PCIe won't take off until untill we get a good reason. They wanted to force us by only offering new cards as PCIe, but nVidia screwed them with the bridge chip (6600 GT AGP - ATi only has an old R9800Pro to compete with here) so now they're playing catch up. Looks like they still have some way to go -- january 05. And then before availability picks up, .... man we're looking at spring 05 before ATI gets at lest close to nVidia and then we get R520 with SLI, and a new nVidia lineup ... blah too much of everything. Let's just wait and see. I'm preety happy right now (NF3 250GB,A643200@3400+(220FSB)/R9800Pro), I can wait.

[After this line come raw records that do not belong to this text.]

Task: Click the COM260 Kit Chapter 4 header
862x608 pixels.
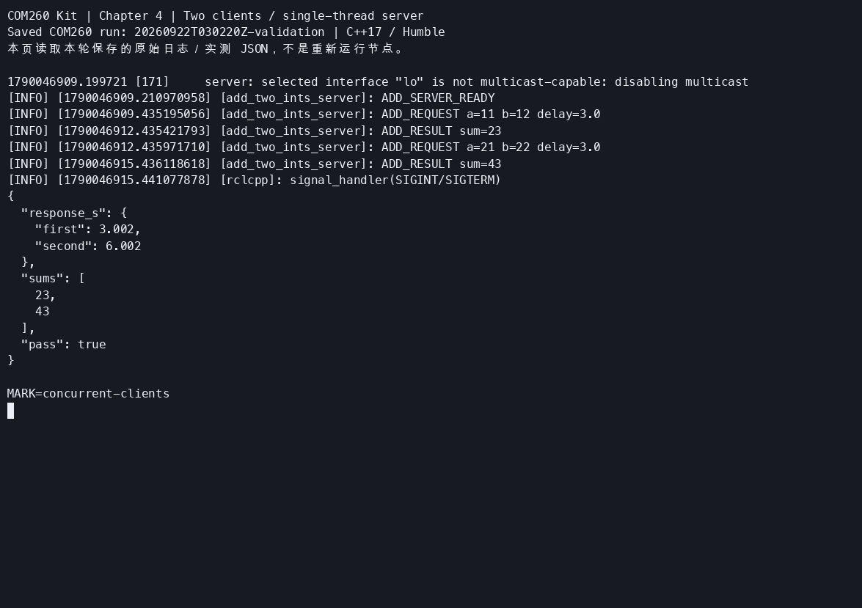Action: tap(216, 16)
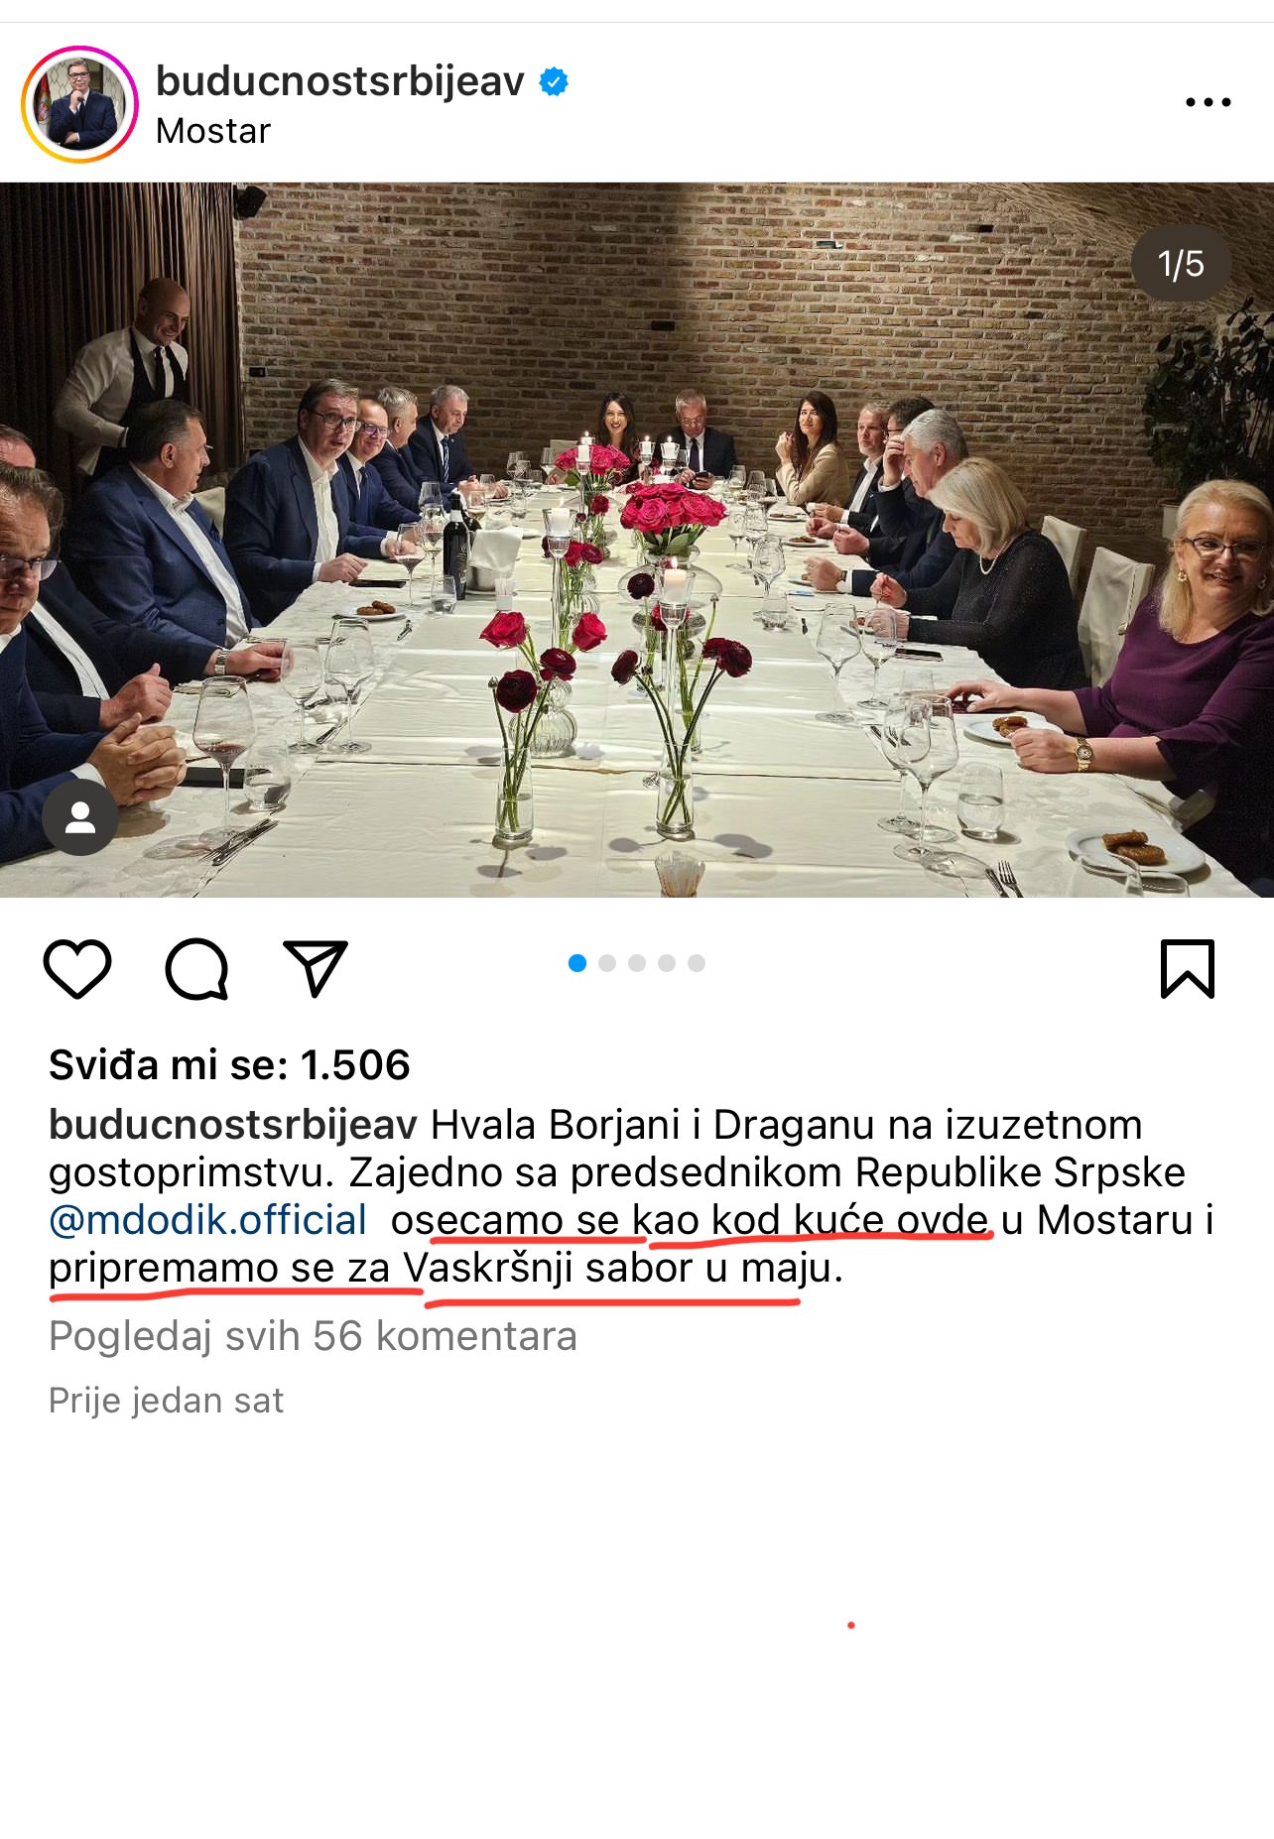Jump to the last carousel dot

697,963
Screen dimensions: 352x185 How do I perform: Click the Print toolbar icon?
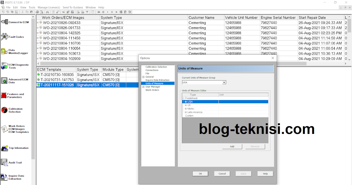[38, 12]
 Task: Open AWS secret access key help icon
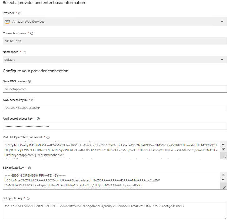[38, 119]
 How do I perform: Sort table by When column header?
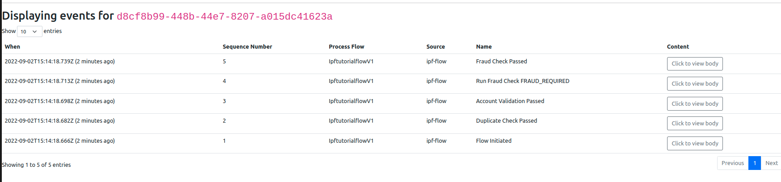tap(13, 47)
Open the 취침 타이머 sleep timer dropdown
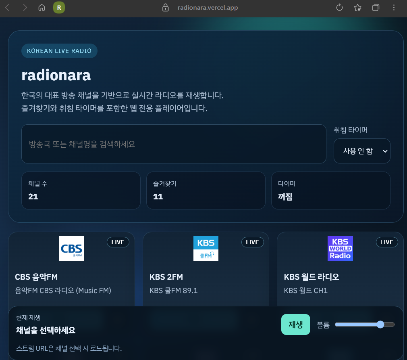The width and height of the screenshot is (407, 360). [361, 151]
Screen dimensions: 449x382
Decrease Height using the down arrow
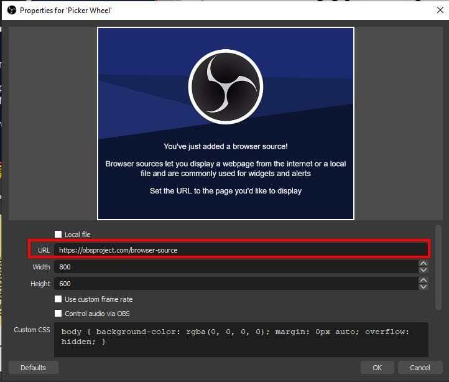pos(424,287)
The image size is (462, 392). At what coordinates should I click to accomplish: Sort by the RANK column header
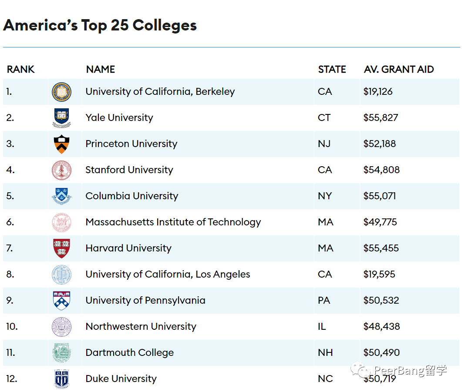20,70
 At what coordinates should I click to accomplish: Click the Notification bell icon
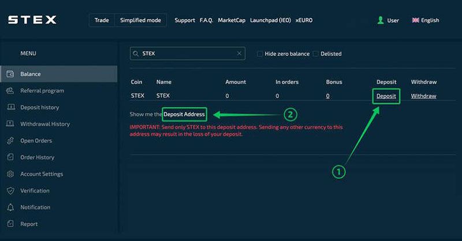click(x=10, y=207)
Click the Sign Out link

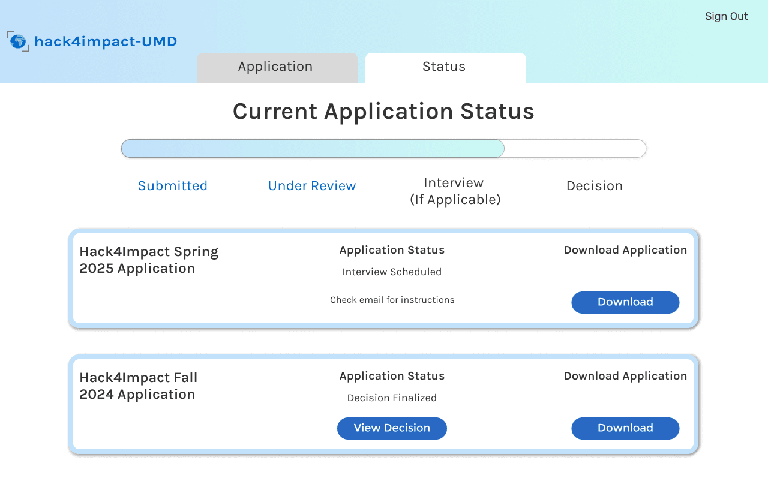coord(726,16)
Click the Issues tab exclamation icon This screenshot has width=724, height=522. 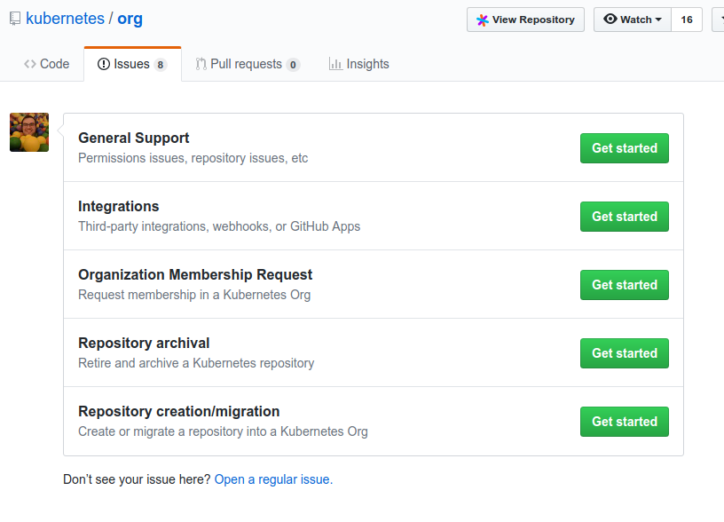(104, 64)
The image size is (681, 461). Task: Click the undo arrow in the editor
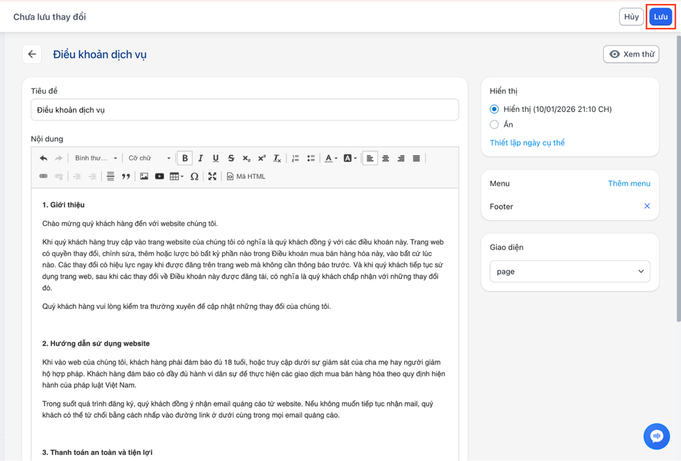click(x=44, y=158)
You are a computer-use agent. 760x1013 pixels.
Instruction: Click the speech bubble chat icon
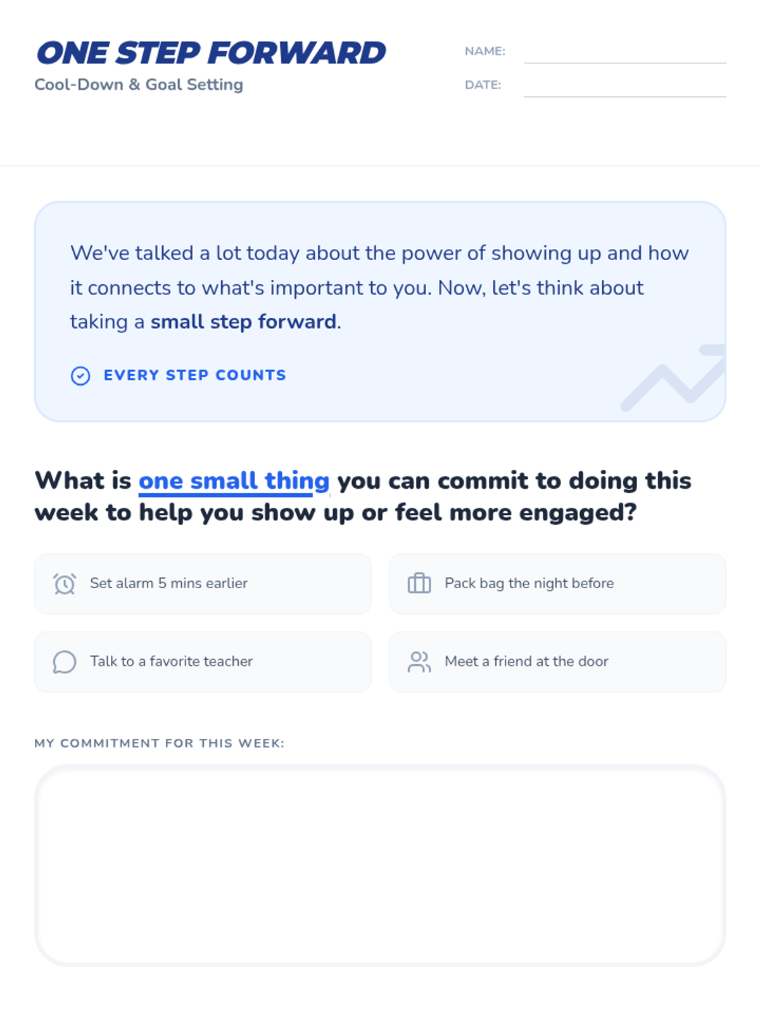point(65,662)
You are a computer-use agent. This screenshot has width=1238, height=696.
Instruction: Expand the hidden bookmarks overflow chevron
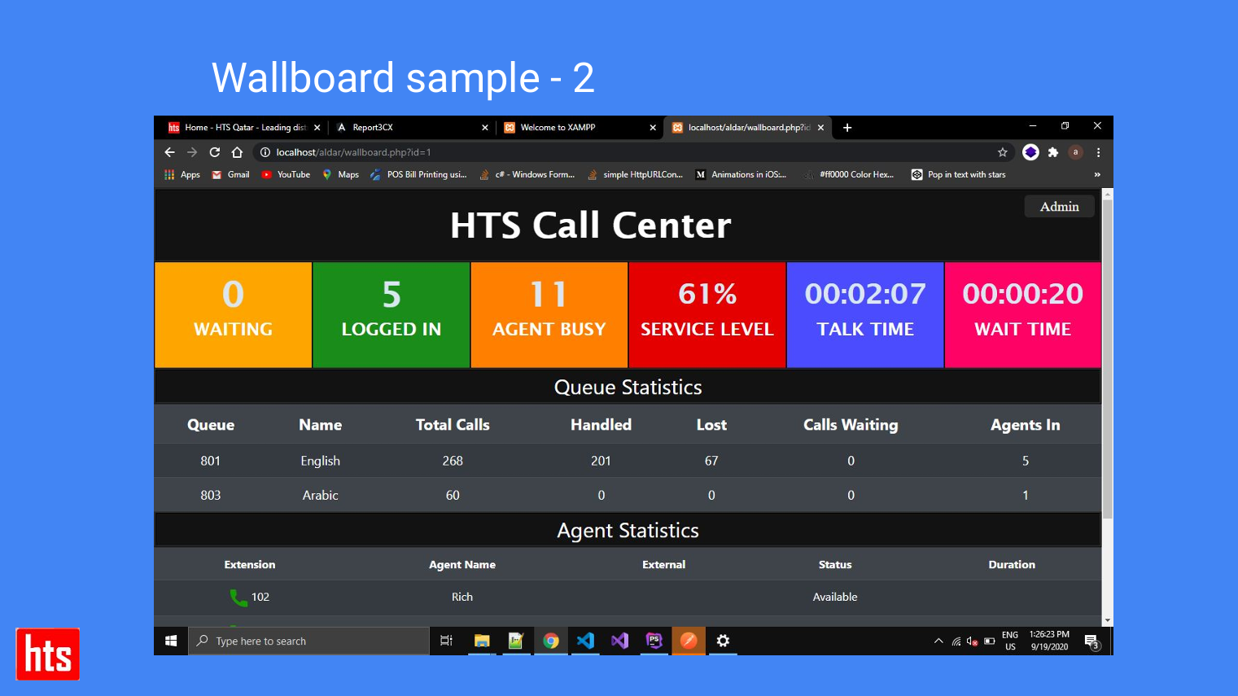coord(1097,174)
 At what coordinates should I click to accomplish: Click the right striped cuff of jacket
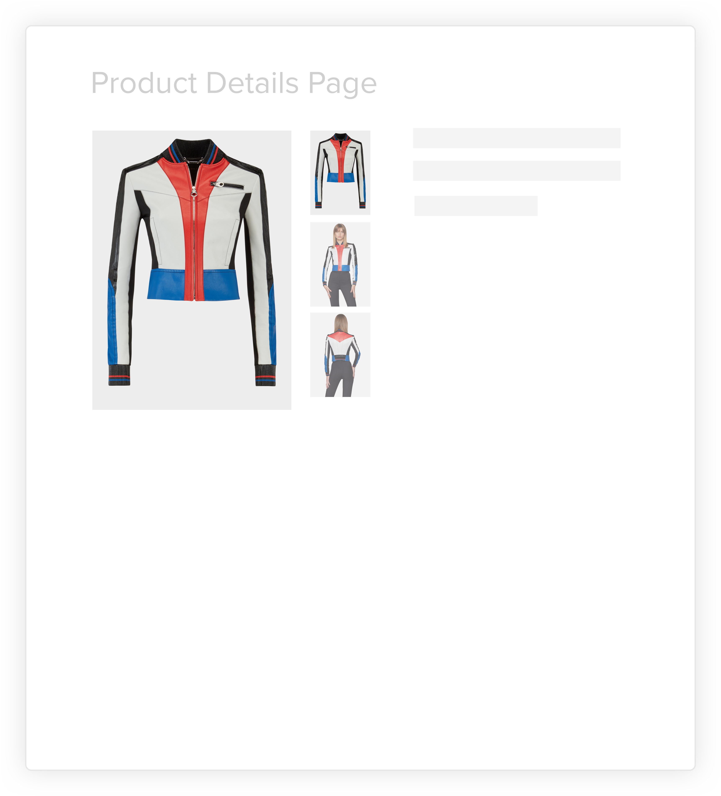point(265,375)
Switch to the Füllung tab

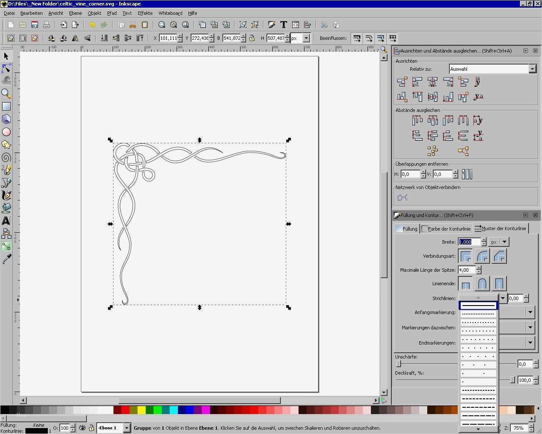(x=407, y=228)
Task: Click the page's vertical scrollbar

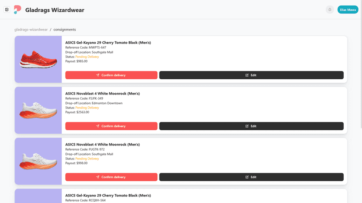Action: coord(361,64)
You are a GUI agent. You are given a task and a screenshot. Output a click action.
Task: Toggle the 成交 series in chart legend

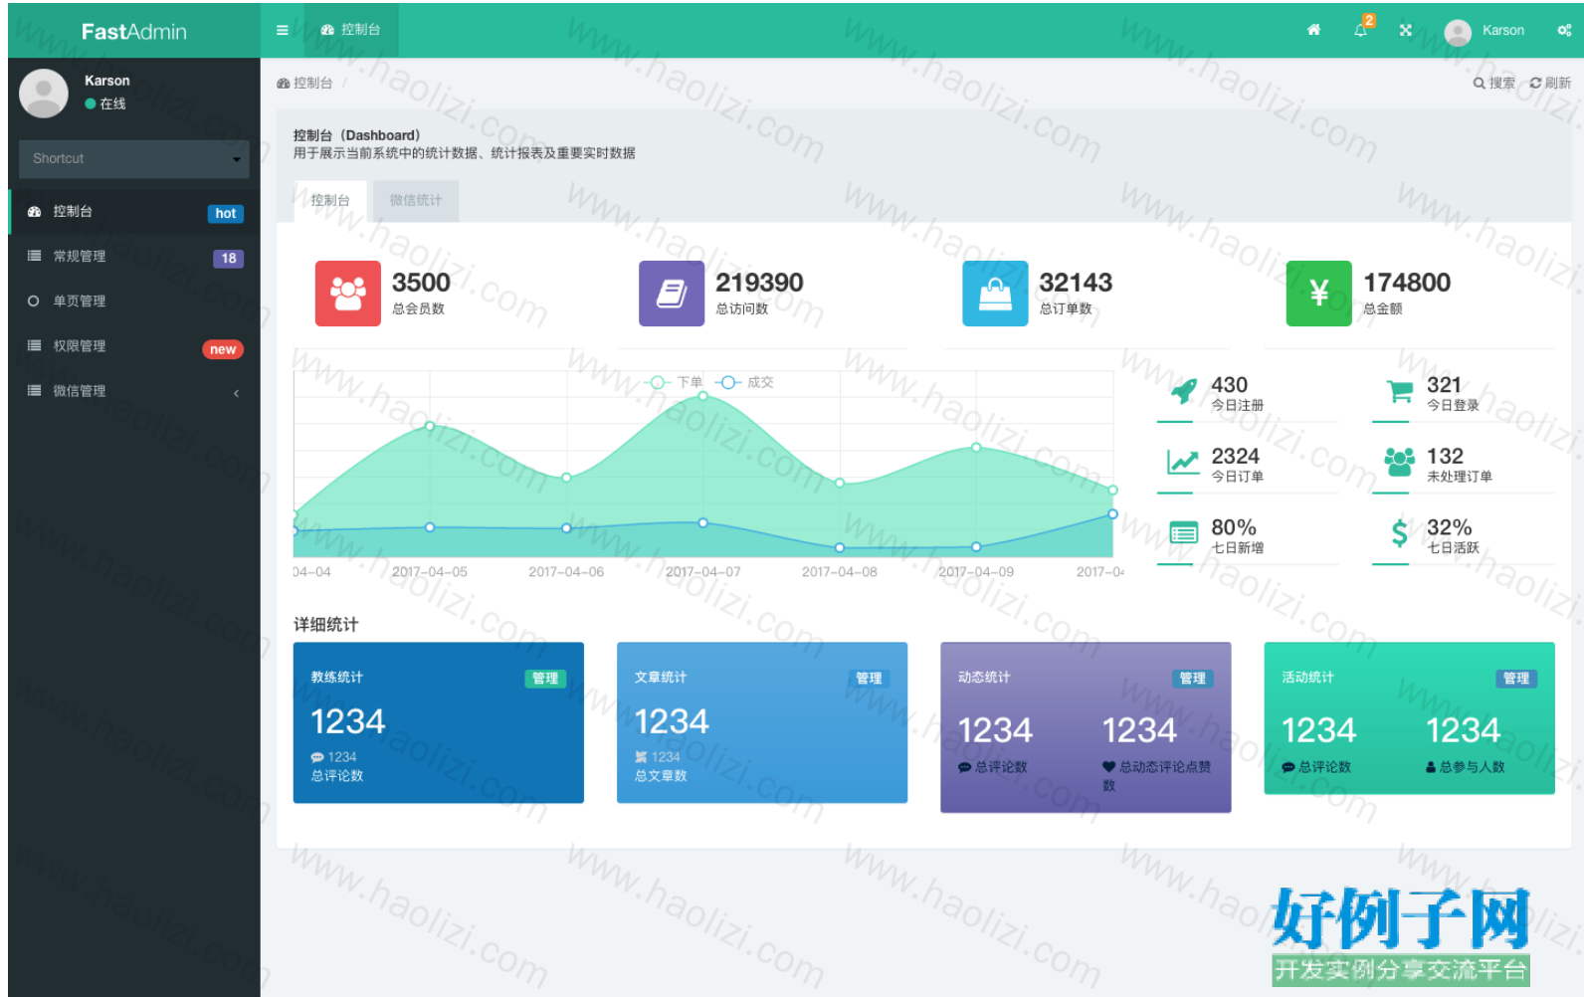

KoolMonkey - Thursday, December 2, 2004 - link
ATI it seems wants to bury AGP but will be forced to release new cards in the spec as the market is still hugley AGP at present and won't change in drastic numbers for quite awhile. I have an ATI X800XT PE AGP card and would have liked to have seen Anandtech include this in their comparisons. Why didn't you include ATI's best AGP card vs ATI's best PCI-E card?Avalon - Thursday, December 2, 2004 - link
Also, forgot to note the X850XL is a PCI-e only part, so that will also be a determining factor in which card you'll buy. Regardless, if it can overclock like I have a good feeling it can, it will be arguably the best bang for the buck card in ATI's arsenal.Avalon - Thursday, December 2, 2004 - link
Brainwashed? What are you talking about? You just admitted the card was the best price/performance ratio of all the current ATI cards, and then go on to say it's not a great card? I guess that means the 6800GT is not a great card either. I'm tired of people complaining about the ATI cards being "old tech". It's a video card. It performs. What else do you want? It's not a great card because it doesn't support SM3.0? Give me a break. A lot of people could care less about that feature. It's certainly not widespread enough for the average gamer to care. If you want SM3.0, get an Nvidia card. Otherwise, the X800XL is very close to the 6800GT in most benchmarks, and is $50 less, PLUS it's a 110nm chip. Slap a good HSF on the thing and you should have some GREAT headroom, assuming the 110nm process isn't a disaster for ATI, which I doubt it'd be, since they've toyed with it before.